We deny that AI will make us more or less human, or that AI will ever obtain a coequal level of worth, dignity, or value to image-bearers. Future advancements in AI will not ultimately fulfill our longings for a perfect world. While we are not able to comprehend or know the future, we do not fear what is to come because we know that God is omniscient and that nothing we create will be able to thwart His redemptive plan for creation or to supplant humanity as His image-bearers.

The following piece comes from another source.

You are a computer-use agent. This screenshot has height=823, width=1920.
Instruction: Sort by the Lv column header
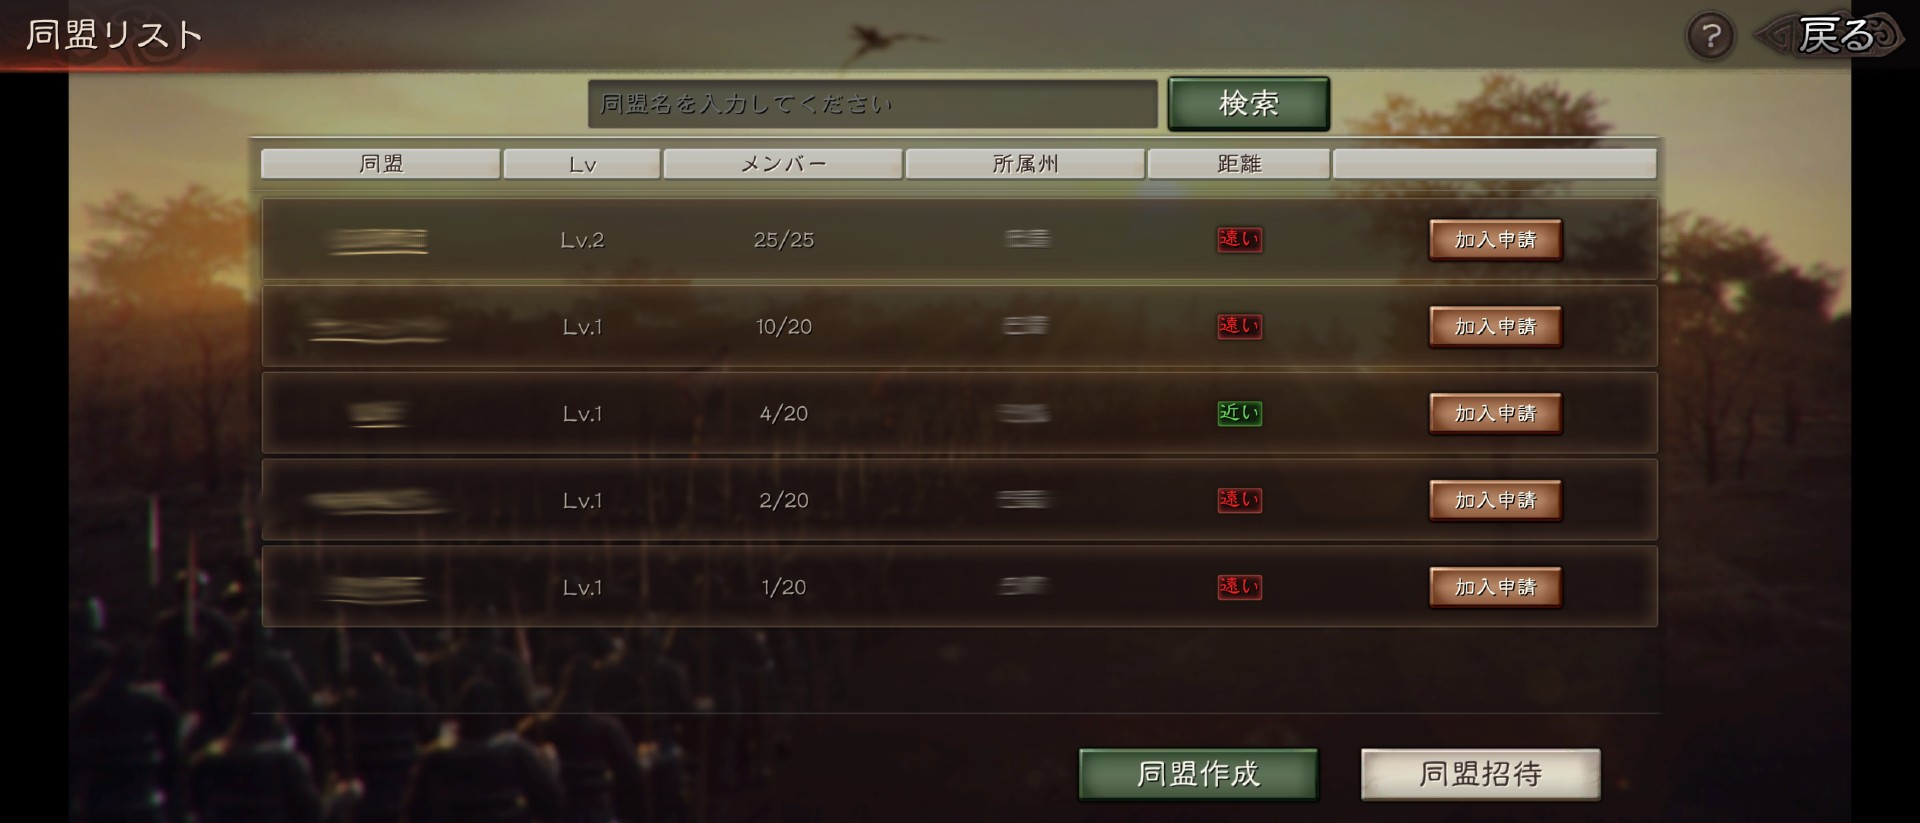coord(582,164)
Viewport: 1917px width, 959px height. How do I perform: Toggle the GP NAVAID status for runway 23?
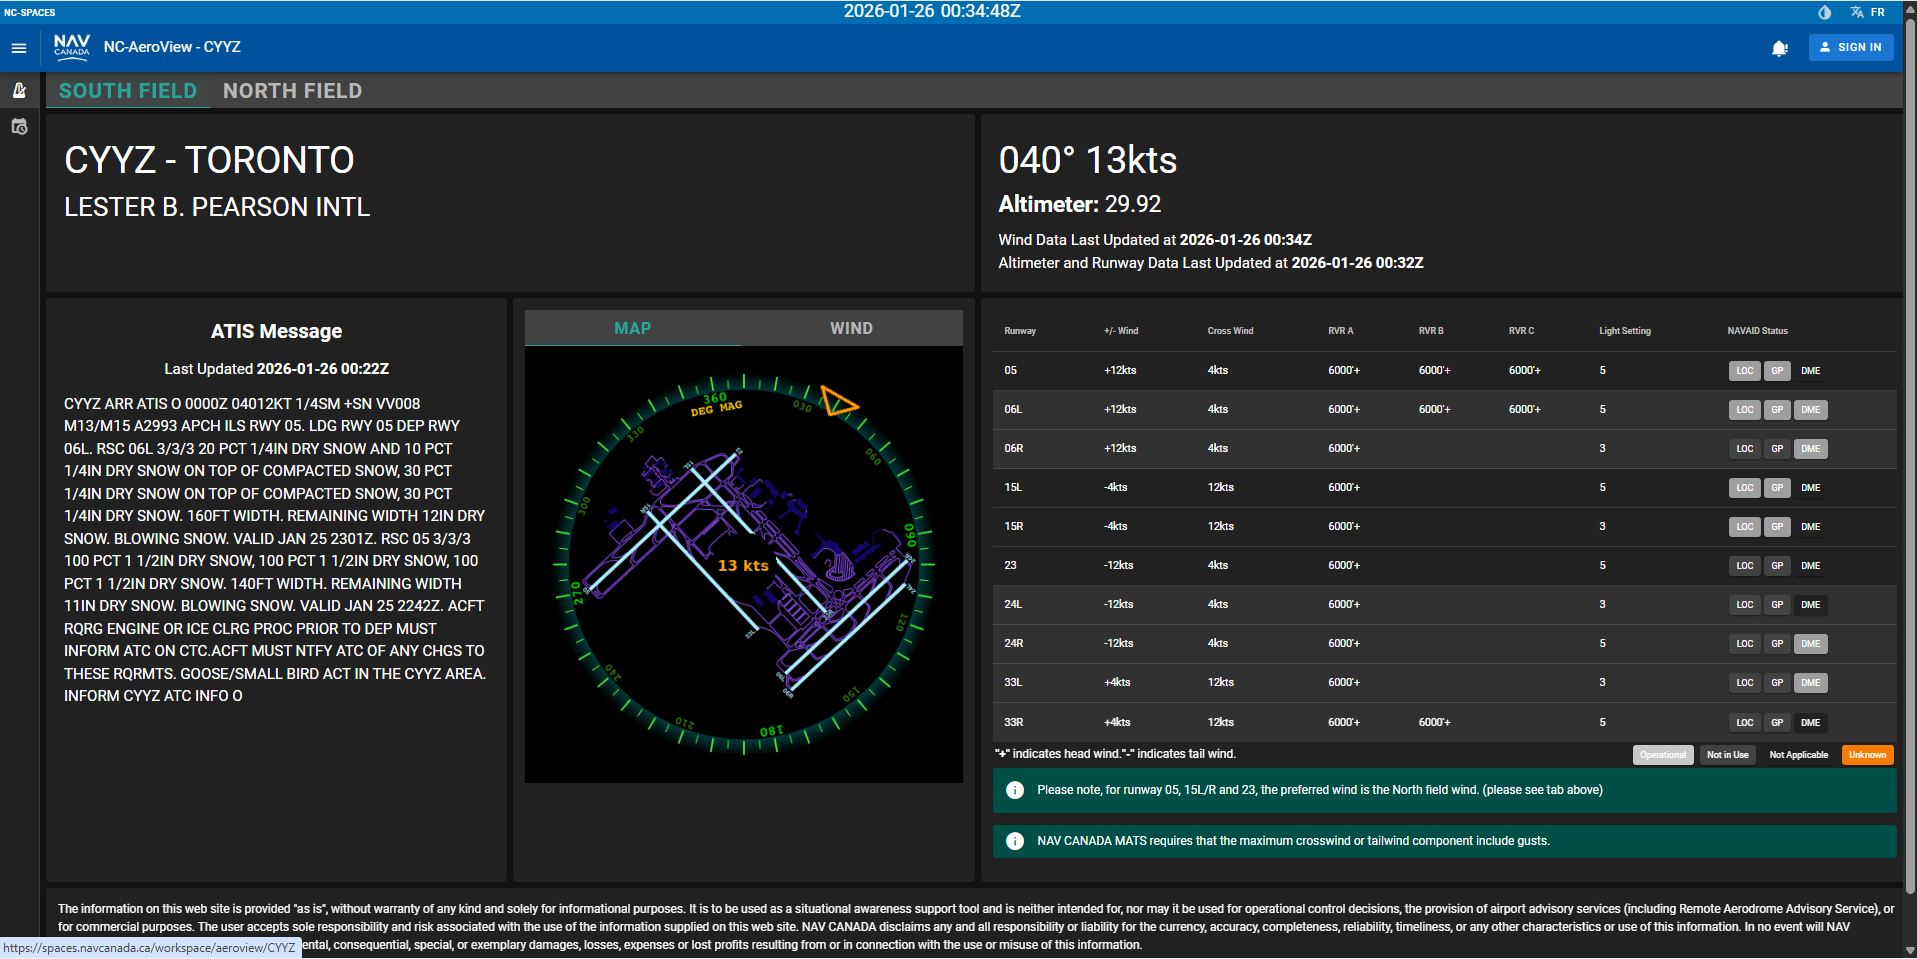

Genesis 1; Isaiah 42:8; Romans 1:20-21; 5:2; Ephesians 1:4-6; 2 Timothy 1:7-9; Revelation 5:9-10

Article 11: Public Policy

We affirm that the fundamental purposes of government are to protect human beings from harm, punish those who do evil, uphold civil liberties, and to commend those who do good. The public has a role in shaping and crafting policies concerning the use of AI in society, and these decisions should not be left to those who develop these technologies or to governments to set norms.

We deny that AI should be used by governments, corporations, or any entity to infringe upon God-given human rights. AI, even in a highly advanced state, should never be delegated the governing authority that has been granted by an all-sovereign God to human beings alone. 

Romans 13:1-7; Acts 10:35; 1 Peter 2:13-14

Article 10: War

We affirm that the use of AI in warfare should be governed by love of neighbor and the principles of just war. The use of AI may mitigate the loss of human life, provide greater protection of non-combatants, and inform better policymaking. Any lethal action conducted or substantially enabled by AI must employ 5 human oversight or review. All defense-related AI applications, such as underlying data and decision-making processes, must be subject to continual review by legitimate authorities. When these systems are deployed, human agents bear full moral responsibility for any actions taken by the system.

We deny that human agency or moral culpability in war can be delegated to AI. No nation or group has the right to use AI to carry out genocide, terrorism, torture, or other war crimes.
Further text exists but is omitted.